The weather here is nothing short of Biblical—tornadoes, thunderstorms that can drop three inches of rain in an hour, turning the wash down below my house into a raging torrent for a couple of hours, isolating me up here against the canyon walls, hail stones the size of baseballs—and sometimes even softballs—that can punch through your roof and end up in your living room, It even rains mud sometimes, when the leading edge of one of the thunderstorms kicks up a wall of dust and converts it to falling droplets of mud along the boundary between the dust and the rain.

I'd suggest looking at some puncutation and grammar issues here. I assume that the word "It" is capitalized because you intended a new sentence, so let's call that a typo. That still leaves a first sentence with some serious parallel structure problems. A list or series should be composed of grammatically similar elements - all nouns or all verbs in the same tense. Instead we have two nouns ("tornadoes" and "thunderstorms") followed by two verbal phrases describing the thunderstorm ("turning" and "isolating") and then another noun ("hail stones") with a dashed addition and a following description, and without an "and" to indicate to the reader "end of the series." I think it would be best to work on this, as right now the reader ends up a bit lost in the various objects and phrases. One way to revise it would be to put the thunderstorm at the end after an "and" marking it as the last in the series of objects or events. Once you've done that, it's more clear to the reader that the verbal phrases are descriptors for the thunderstorm and not new items in the series or descriptors for something else in the sentence.

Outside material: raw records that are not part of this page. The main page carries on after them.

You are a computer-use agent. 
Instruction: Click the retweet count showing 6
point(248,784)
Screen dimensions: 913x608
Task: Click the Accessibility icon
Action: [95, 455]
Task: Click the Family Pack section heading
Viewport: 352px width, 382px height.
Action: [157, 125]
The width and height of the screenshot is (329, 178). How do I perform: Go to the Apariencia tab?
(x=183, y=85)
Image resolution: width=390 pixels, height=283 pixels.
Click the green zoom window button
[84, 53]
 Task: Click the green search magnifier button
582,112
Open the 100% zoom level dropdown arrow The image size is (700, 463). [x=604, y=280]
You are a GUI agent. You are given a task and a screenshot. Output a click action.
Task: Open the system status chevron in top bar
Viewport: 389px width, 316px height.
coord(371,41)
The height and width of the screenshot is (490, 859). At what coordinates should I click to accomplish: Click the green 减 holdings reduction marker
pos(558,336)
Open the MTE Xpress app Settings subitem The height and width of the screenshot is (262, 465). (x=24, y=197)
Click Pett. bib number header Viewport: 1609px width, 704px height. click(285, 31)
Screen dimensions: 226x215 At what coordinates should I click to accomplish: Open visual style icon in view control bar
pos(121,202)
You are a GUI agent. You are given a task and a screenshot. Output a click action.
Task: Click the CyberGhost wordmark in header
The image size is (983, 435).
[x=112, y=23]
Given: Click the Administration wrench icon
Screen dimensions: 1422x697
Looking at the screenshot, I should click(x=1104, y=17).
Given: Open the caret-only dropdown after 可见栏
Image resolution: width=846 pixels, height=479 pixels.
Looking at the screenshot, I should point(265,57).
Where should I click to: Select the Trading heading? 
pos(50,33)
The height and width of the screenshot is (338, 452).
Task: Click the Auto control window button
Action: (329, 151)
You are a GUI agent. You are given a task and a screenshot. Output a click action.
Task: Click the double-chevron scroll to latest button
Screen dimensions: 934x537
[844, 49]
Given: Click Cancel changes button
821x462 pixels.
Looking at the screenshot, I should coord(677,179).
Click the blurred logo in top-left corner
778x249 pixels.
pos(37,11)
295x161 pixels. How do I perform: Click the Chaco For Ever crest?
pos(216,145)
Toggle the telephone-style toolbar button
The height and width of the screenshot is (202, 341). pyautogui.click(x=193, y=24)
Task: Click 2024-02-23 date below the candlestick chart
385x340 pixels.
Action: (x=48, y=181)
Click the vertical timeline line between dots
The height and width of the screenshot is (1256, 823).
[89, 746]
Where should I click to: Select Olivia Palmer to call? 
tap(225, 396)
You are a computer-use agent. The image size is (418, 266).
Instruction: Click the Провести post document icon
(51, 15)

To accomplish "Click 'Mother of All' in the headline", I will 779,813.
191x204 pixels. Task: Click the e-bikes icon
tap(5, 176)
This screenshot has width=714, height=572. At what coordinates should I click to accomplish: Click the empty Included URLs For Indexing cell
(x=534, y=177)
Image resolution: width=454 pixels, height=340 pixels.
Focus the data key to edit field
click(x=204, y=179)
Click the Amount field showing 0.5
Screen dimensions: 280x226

From late April until early November the temperature soars to over 100 almost every day. At least the nights cool down into the 60s. We do have winter here. Not a real winter of course, but I’ve been here five years and it’s snowed at least once every year. Two years ago we had three feet of snow the day before Christmas. The whole city shut down because they don’t own a single snowplow. Bulldozers were called in to clear the routes to the emergency rooms. Of course, it was all melted within four days and the panic subsided.

I think we're losing focus here, or at least I as the reader am no longer sure of the purpose of the opening. In the first few paragraphs, I was enjoying the desolate, powerful feel of the place and making emotional connections to isolation and a sort of spiritual grimness and harsh, beaten-down existance. Now the text seems to be moving away from that to more of a lighter tone and a sort of conversational review of local weather. I'm no longer certain why I am being told about the weather and the powerful impact of the opening imagery is fading away.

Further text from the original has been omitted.